→ **Required action**: Starting at the top of the entries below, print each line exactly until the line with "DOĞAL SHATTUCKİTE (ŞATAKİT" has been printed too.

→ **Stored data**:
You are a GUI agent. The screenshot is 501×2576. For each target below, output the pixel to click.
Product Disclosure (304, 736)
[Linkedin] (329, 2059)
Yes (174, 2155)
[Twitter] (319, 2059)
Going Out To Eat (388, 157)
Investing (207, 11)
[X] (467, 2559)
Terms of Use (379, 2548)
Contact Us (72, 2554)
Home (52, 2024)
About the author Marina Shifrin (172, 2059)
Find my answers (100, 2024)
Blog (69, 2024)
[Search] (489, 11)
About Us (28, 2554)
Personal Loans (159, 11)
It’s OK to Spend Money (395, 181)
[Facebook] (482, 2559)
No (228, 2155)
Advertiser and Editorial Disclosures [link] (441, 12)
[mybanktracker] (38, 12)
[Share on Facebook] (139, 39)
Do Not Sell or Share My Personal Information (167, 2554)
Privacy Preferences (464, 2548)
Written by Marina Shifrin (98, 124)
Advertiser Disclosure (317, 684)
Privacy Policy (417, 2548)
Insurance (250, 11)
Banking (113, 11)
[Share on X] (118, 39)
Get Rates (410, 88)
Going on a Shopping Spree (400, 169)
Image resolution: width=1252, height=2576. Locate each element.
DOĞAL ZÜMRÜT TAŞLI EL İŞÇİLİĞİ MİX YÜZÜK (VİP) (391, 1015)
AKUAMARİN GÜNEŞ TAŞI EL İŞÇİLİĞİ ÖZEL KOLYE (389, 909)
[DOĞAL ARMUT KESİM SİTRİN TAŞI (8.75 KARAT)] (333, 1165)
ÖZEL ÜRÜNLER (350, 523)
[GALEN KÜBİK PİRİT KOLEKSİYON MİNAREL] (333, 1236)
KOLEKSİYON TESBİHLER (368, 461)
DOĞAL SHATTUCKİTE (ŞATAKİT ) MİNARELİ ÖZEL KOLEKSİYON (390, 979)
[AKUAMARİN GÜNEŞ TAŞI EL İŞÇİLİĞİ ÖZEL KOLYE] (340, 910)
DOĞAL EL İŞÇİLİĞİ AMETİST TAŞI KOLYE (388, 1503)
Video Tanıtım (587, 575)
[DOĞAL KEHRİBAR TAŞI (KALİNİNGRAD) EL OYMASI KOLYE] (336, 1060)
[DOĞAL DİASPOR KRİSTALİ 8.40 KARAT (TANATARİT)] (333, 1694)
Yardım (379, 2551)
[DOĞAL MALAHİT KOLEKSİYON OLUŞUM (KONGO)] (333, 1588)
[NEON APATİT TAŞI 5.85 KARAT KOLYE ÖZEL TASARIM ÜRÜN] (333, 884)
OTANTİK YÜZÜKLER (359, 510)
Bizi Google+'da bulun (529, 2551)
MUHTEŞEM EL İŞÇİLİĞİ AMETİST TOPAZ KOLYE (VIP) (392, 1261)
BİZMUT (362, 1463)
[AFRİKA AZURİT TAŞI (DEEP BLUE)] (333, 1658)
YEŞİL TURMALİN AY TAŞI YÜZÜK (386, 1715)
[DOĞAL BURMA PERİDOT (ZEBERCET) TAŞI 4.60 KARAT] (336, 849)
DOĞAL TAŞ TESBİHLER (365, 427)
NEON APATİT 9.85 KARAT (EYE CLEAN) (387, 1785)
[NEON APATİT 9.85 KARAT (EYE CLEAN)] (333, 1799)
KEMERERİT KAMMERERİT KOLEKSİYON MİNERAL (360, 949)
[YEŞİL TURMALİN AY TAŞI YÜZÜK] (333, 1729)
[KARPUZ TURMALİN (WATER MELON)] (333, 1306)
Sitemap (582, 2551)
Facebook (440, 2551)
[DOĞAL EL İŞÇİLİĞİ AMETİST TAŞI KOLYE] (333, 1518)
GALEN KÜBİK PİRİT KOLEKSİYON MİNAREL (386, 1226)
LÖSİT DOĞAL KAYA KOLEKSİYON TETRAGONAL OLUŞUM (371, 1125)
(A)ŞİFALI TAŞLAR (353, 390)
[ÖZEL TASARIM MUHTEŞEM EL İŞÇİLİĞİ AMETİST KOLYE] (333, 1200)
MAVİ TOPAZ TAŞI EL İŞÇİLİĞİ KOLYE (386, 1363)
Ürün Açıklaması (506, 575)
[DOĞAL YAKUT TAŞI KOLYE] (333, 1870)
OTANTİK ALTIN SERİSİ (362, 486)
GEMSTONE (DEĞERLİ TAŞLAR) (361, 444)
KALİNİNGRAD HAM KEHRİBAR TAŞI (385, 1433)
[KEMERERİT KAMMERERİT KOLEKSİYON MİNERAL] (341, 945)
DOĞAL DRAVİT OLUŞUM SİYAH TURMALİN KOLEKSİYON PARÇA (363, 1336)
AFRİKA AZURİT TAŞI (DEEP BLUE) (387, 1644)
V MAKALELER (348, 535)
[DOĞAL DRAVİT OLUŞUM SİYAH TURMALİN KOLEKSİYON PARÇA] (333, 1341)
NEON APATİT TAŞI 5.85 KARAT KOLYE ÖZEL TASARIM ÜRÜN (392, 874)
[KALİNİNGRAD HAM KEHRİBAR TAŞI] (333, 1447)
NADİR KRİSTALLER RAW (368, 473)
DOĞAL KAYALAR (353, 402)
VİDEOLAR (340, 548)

→ **Task solution**:
You are a GUI agent. The screenshot is 501×2576. For each target below, output the pixel to click.
Product Disclosure (304, 736)
[Linkedin] (329, 2059)
Yes (174, 2155)
[Twitter] (319, 2059)
Going Out To Eat (388, 157)
Investing (207, 11)
[X] (467, 2559)
Terms of Use (379, 2548)
Contact Us (72, 2554)
Home (52, 2024)
About the author Marina Shifrin (172, 2059)
Find my answers (100, 2024)
Blog (69, 2024)
[Search] (489, 11)
About Us (28, 2554)
Personal Loans (159, 11)
It’s OK to Spend Money (395, 181)
[Facebook] (482, 2559)
No (228, 2155)
Advertiser and Editorial Disclosures [link] (441, 12)
[mybanktracker] (38, 12)
[Share on Facebook] (139, 39)
Do Not Sell or Share My Personal Information (167, 2554)
Privacy Preferences (464, 2548)
Written by Marina Shifrin (98, 124)
Advertiser Disclosure (317, 684)
Privacy Policy (417, 2548)
Insurance (250, 11)
Banking (113, 11)
[Share on X] (118, 39)
Get Rates (410, 88)
Going on a Shopping Spree (400, 169)
Image resolution: width=1252, height=2576. Locate each element.
DOĞAL ZÜMRÜT TAŞLI EL İŞÇİLİĞİ MİX YÜZÜK (VİP) (391, 1015)
AKUAMARİN GÜNEŞ TAŞI EL İŞÇİLİĞİ ÖZEL KOLYE (389, 909)
[DOĞAL ARMUT KESİM SİTRİN TAŞI (8.75 KARAT)] (333, 1165)
ÖZEL ÜRÜNLER (350, 523)
[GALEN KÜBİK PİRİT KOLEKSİYON MİNAREL] (333, 1236)
KOLEKSİYON TESBİHLER (368, 461)
DOĞAL SHATTUCKİTE (ŞATAKİT ) MİNARELİ ÖZEL KOLEKSİYON (390, 979)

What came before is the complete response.